Over the course of the past two years, I have worked on a number of Community Server sites. The goal of these tips are to share useful information about Telligent's Community Server platform. There are a few ways you can protect yourself from rouge search bots from stealing your content and bringing down your site.
The easiest way is to setup a robots text file, which will tell search engines to ignore certain files or directories. I found this guide which was very helpful on setting up a robots.txt file in the root directory of your website. There are a few disadvantages to this approach.
- It isn’t guaranteed to work. There are companies out there who don’t care what safe guards you have setup. They are just concerned with indexing or stealing your content.

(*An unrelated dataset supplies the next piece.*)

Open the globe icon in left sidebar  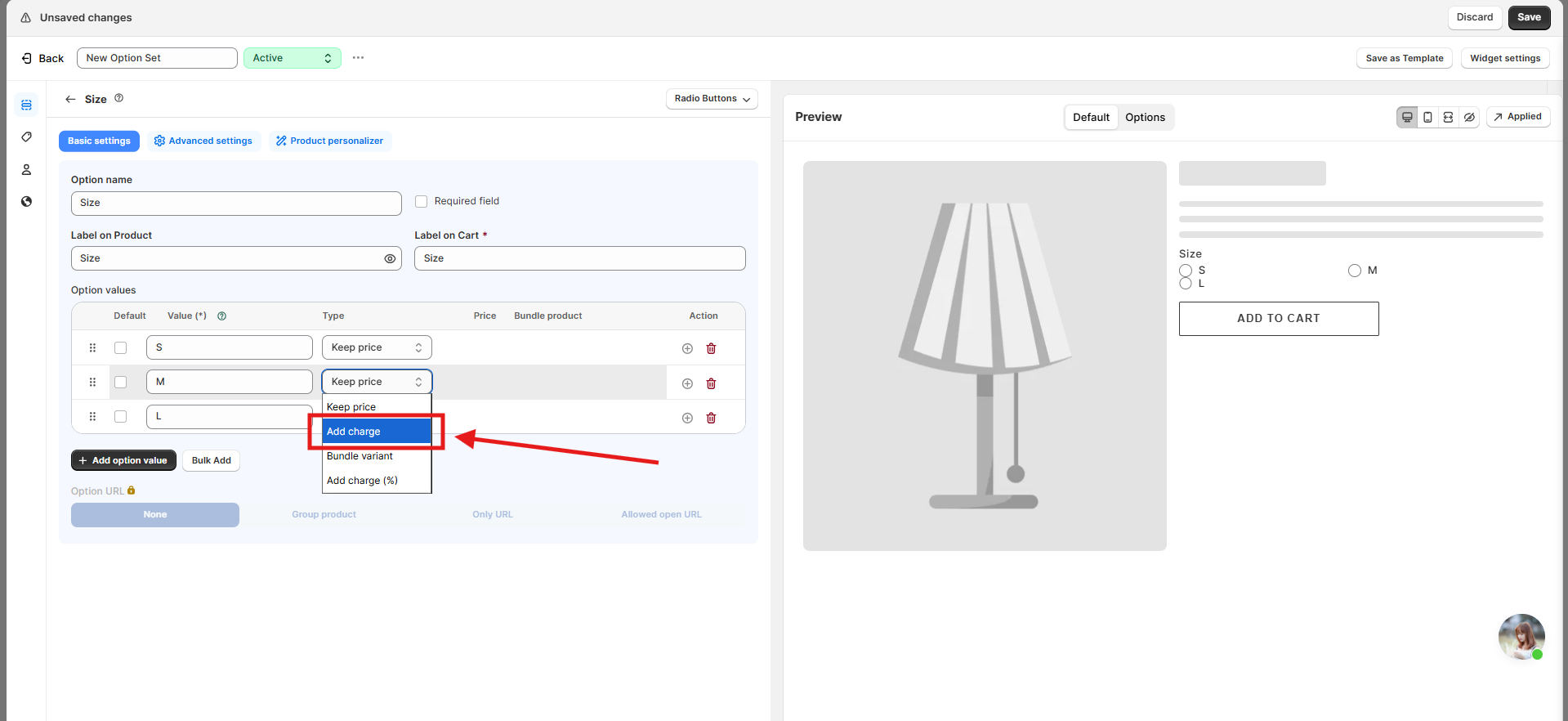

- People do list there private directories in the robots file thus opening themselves for making public any documents they think are hidden.
If this doesn’t work, and trust me sometimes it doesn’t always work as I learned a few months ago, then you need to go to the extra step. If you take a look at your exception log in community server by navigating to (/controlpanel/Tools/Reports/ExceptionsReport.aspx) or by running the following SQL Query:
1: SELECT [Frequency], [IPAddress], [UserAgent], [HttpReferrer], [HttpVerb], [PathAndQuery], [Exception], [ExceptionMessage], [DateLastOccurred] FROM [dbo].[cs_Exceptions] ORDER BY DateLastOccurred DESC
You will see the IP Address and the name of the spider that's bringing down your site. From here you need to open up Internet Information Services (IIS) Manager. Once open you need to navigate to the site you want to block the IP or IP Range from accessing and then click on IP Address and Domain Restrictions
Next right click and click Add Allow Entry or Add Deny Entry and fill in the information.
The spider has now been blocked. I’d suggest keeping an eye on this and blocking the IP Range of the spider. The last step is to contact the owner of the spider and ask them to stop. You can get this information by looking up the IP Address through Network Solutions.